Aquí, como en todas partes, la irracionalidad y la ceguera parece que van contagiando a una parte grande de la ciudadanía. Los mismos que más se van viendo expuestos a las alteraciones destructivas del cambio climático votan masivamente a los demagogos que lo niegan, azuzados por la chusma macabra de la extrema derecha y financiados por las oligarquías del petróleo, ahora en estrecha alianza con los antiguos apóstoles bondadosos de las compañías tecnológicas. En las zonas más castigadas por los huracanes del sudeste de Estados Unidos, desde Florida a Carolina del Norte, los vecinos salen con dificultad de sus calles inundadas y sus casas en ruinas para votar por Donald Trump, con el mismo entusiasmo con que los ciudadanos israelíes se disponen a votar en cuanto sea posible por Benjamin Netanyahu y por su cohorte de supremacistas vengativos.

Nos disponemos a poner el telediario y nuestra nieta Leonor, que tiene seis años y quiere ver dibujos animados, nos pregunta por qué. Y cuando le decimos que queremos saber lo que pasa en el mundo se pone seria y declara: “Pues a mí no me gusta lo que pasa en el mundo”. A nosotros tampoco. Esperamos con alarma la hora de las noticias, y a veces, durante el desayuno, miramos el periódico de papel y el digital y escuchamos la radio. Pero el ansia de saber y comprender acarrea consigo el peligro de quedar anegados no ya en las informaciones amenazantes, sino en el barro pútrido de los bulos, las calumnias, las mentiras sostenidas con cínica frialdad por quienes han aprendido a envolver en ellas su propia incompetencia, y a tapar su corrupción acusando a otros de corruptos. En ese telediario que la niña quiere que quitemos cuanto antes veo a Alberto Núñez Feijóo decir que la culpa de la tragedia de Valencia la tienen Pedro Sánchez y Teresa Ribera: esa cara de turbio sarcasmo y máscara de goma me produce un rechazo que tiene todo el desagrado físico de un corte de digestión. Hay grados de vileza que tal vez sorprenden en secreto incluso al que los está ejercitando.

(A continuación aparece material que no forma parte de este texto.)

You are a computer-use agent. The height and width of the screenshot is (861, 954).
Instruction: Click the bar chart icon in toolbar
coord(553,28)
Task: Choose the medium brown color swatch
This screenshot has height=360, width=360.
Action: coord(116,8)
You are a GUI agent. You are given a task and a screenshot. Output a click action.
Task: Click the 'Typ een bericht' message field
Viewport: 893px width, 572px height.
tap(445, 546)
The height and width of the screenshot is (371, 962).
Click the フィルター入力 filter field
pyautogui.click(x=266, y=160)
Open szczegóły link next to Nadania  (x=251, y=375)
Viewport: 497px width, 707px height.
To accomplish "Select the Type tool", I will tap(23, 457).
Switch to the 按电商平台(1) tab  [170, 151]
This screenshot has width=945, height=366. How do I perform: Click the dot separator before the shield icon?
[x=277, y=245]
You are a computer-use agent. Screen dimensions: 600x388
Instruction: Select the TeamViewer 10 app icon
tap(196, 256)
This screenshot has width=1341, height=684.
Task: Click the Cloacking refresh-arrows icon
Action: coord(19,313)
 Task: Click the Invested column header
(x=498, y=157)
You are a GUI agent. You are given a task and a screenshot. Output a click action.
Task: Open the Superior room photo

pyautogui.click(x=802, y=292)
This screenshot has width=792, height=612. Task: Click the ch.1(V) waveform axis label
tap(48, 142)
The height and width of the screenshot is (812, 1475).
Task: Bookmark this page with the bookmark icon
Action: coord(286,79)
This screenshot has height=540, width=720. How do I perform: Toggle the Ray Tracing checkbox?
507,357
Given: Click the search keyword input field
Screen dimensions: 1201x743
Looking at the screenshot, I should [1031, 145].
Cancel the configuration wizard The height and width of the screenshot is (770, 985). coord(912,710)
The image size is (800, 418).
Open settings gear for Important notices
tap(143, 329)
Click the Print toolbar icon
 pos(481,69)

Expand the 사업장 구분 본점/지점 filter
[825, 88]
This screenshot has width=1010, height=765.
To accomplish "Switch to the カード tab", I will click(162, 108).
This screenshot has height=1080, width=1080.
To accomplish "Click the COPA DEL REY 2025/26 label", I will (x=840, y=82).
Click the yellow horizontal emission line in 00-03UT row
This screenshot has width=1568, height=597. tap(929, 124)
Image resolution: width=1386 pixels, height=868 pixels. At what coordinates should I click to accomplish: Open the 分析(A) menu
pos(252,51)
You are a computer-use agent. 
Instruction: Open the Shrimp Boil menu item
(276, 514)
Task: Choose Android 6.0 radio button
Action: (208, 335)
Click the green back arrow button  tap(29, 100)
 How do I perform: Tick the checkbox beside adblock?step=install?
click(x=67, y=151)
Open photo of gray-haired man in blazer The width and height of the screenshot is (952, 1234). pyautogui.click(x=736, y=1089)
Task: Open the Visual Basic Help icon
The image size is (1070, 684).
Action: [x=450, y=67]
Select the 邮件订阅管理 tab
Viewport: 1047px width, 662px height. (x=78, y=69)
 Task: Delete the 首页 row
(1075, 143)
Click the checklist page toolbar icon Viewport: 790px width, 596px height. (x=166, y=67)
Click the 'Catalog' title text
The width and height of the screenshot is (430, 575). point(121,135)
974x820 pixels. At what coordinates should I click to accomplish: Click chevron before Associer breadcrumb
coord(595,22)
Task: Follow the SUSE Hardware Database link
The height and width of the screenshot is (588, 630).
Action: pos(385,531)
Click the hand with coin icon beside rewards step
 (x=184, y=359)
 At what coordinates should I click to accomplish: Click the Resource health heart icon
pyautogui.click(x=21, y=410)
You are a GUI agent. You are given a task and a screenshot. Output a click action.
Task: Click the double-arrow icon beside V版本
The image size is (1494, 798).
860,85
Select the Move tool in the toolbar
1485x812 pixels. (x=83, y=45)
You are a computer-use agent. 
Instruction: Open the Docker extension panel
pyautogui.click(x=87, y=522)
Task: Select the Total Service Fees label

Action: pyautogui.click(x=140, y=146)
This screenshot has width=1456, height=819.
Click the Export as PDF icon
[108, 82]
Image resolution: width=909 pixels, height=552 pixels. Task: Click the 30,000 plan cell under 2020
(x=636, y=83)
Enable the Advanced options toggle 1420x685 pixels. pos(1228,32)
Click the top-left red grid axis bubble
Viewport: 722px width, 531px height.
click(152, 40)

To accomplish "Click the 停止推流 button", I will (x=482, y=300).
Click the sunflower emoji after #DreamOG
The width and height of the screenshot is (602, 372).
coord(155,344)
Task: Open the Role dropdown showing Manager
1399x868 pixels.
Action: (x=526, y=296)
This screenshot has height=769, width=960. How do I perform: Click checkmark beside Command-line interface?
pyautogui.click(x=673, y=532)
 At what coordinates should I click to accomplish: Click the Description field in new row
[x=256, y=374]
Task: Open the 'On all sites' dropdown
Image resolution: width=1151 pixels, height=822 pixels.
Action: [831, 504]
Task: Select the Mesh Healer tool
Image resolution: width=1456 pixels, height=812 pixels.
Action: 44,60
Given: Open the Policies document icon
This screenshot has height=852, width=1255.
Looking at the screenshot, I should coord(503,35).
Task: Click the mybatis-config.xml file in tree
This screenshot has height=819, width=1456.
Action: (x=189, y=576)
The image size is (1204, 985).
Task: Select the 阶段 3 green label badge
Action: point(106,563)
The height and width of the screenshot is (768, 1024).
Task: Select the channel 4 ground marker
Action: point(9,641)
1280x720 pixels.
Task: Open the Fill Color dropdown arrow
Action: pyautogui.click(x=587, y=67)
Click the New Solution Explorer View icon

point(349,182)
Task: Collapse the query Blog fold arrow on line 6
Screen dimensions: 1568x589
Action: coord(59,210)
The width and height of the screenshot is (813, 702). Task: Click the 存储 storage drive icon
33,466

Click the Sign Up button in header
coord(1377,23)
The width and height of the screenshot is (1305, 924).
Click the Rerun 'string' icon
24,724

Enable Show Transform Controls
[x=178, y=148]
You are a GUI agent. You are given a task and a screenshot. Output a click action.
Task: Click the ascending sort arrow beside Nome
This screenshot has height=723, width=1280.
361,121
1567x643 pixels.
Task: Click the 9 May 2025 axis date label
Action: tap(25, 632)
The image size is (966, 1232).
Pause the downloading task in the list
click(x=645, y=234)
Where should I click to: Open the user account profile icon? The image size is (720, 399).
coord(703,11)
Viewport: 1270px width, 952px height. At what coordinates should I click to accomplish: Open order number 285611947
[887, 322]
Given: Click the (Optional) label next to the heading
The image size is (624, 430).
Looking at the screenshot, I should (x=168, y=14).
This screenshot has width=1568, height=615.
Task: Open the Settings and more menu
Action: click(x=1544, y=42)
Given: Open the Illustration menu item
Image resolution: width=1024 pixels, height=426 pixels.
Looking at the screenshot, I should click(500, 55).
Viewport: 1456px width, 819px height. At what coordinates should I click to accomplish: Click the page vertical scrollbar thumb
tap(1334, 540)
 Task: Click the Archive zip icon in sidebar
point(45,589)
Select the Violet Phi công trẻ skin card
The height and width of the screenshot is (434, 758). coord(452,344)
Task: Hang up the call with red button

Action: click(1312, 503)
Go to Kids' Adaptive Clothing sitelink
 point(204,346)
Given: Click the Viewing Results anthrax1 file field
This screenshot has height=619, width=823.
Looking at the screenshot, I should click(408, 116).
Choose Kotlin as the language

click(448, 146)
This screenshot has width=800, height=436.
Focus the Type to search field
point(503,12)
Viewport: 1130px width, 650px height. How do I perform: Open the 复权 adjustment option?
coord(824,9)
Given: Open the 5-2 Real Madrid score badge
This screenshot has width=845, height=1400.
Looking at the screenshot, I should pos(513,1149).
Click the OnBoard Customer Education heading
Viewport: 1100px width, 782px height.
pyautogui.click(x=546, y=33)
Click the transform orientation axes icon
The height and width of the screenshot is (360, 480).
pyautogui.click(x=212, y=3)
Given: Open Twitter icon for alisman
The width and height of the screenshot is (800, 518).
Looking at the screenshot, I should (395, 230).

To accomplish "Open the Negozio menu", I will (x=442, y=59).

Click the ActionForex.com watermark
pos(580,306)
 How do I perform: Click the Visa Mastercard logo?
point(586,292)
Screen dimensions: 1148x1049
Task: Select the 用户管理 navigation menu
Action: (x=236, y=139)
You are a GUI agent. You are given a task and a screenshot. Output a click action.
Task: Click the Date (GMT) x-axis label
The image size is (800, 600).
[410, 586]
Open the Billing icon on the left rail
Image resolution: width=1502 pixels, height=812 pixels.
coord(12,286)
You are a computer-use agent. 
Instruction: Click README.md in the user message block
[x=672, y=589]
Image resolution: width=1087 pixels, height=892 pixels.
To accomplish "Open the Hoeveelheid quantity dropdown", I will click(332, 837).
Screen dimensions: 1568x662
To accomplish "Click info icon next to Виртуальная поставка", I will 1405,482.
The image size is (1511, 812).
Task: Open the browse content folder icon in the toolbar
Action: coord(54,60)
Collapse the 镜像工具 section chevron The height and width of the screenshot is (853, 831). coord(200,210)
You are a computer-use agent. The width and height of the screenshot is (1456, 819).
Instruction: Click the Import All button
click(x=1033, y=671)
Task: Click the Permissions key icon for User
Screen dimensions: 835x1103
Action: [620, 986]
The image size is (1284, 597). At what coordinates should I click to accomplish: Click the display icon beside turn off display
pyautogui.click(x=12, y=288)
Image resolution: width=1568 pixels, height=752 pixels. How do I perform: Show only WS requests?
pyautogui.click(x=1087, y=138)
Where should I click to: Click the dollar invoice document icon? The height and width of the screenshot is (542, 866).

Así que habrá que retirarse a la trastienda, apagar la radio, apagar el televisor, o dejar a las niñas que vean sus dibujos, acogerse al silencio, salir al campo en la mañana de noviembre, examinar con sosiego de botánico los vuelos de los últimos abejorros sobre las corolas desbaratadas y carnales de las últimas dalias, leerles un cuento a las niñas, o asistirlas en su propia lectura paciente, leer a Montaigne, o a su pariente espiritual Miguel de Cervantes, mandar dinero a la Cruz Roja de Valencia; y también dejar la trastienda y salir a manifestarse por el aire limpio, la vivienda digna, las ciudades no colonizadas por especuladores ni turistas, la educación pública crítica y humanista para todos, la sanidad universal a salvo de los mercaderes, el mundo habitable y justo en el que ojalá vivan esas niñas cuando sean mujeres adultas y nosotros ya no estemos.